Errors sometimes occur because there is a ton of information. Ensure the accuracy of the information. Errors in your credit report will affect your credit rate score. Disputing errors substantially increases your chance of being approved for a loan later on.
5) Monitor your credit report.
Monitoring your credit report every couple of months is a great idea. By doing this, you will be making sure that nothing unauthorized is happening under your name. In addition, you will have a good idea of what you need to do in order to raise your credit rate score for the future. Overall, it is just a good policy to closely police your credit score rating.
6) Try to pay your bills on time and it should be evident.
It should be obvious, but some people might underestimate the effect of late payments. Simply put, when you neglect to pay your bills on time, that is going to be a strike against your credit. Each time this happens, your report looks a little bit worse and your credit rate score takes a hit.
7) Lower your debt.
Having too much debt can kill your credit rate score. Lenders are not interested in making loans to people with a low income who constantly transfer one debt to another. Consumer debt can especially hurt your credit rating.
8. Employment
All these have an effect your credit rate score. Double check to make sure that all of the credit reporting agencies have the correct information. The better your job, the better your score is likely to be, although this isn’t always the case.
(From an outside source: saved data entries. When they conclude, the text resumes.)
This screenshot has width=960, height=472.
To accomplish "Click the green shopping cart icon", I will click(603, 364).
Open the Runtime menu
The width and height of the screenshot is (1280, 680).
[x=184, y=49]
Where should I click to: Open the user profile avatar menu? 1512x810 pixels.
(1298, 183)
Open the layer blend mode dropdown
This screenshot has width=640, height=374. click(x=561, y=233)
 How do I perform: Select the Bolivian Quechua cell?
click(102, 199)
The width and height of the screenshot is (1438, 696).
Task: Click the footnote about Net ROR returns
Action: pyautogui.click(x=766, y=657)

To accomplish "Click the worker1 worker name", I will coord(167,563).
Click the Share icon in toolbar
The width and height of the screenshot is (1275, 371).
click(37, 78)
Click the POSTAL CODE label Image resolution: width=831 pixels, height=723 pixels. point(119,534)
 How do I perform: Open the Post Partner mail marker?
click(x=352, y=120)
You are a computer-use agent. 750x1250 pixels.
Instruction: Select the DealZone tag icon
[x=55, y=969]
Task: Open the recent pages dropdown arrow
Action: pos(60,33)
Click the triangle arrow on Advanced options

9. Major marks against your credit
Some things are more difficult to recover from than others. Things like a collection, bankruptcy, or foreclosure will take a long time to recover from. These are difficult situations that happen to many successful people, but you should keep an eye on your credit rate score while you are going through the difficulty.
10. Missing a payment.
If at all possible, do not miss making payments on your account for any reason. At least make a partial payment, as this will be more desirable than missing the payment entirely, so pay what you can.